Boston Tea Party
12/16/1773 AD rioted
A group of Patriot colonists associated with the Sons of Liberty destroyed 342 chests of tea in Boston, Massachusetts, an act that came to be known as the Boston Tea Party.
In September and October 1773, seven ships carrying East India Company tea were sent to the colonies: four were bound for Boston, and one each for New York, Philadelphia, and Charleston. In the ships were more than 2,000 chests containing nearly 600,000 pounds of tea.
Americans learned the details of the Tea Act while the ships were en route, and opposition began to mount.
The protest movement that culminated with the Boston Tea Party was not a dispute about high taxes. The price of legally imported tea was actually reduced by the Tea Act of 1773. Protesters were instead concerned with a variety of other issues.
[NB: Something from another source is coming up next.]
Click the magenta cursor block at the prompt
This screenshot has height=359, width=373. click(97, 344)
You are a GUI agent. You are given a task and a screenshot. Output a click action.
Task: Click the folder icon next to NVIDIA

The familiar "no taxation without representation" argument, along with the question of the extent of Parliament's authority in the colonies, remained prominent
Colonial merchants, some of them smugglers, played a significant role in the protests. Because the Tea Act made legally imported tea cheaper, it threatened to put smugglers of Dutch tea out of business.[48] Legitimate tea importers who had not been named as consignees by the East India Company were also threatened with financial ruin by the Tea Act.
Another major concern for merchants was that the Tea Act gave the East India Company a monopoly on the tea trade, and it was feared that this government-created monopoly might be extended in the future to include other goods.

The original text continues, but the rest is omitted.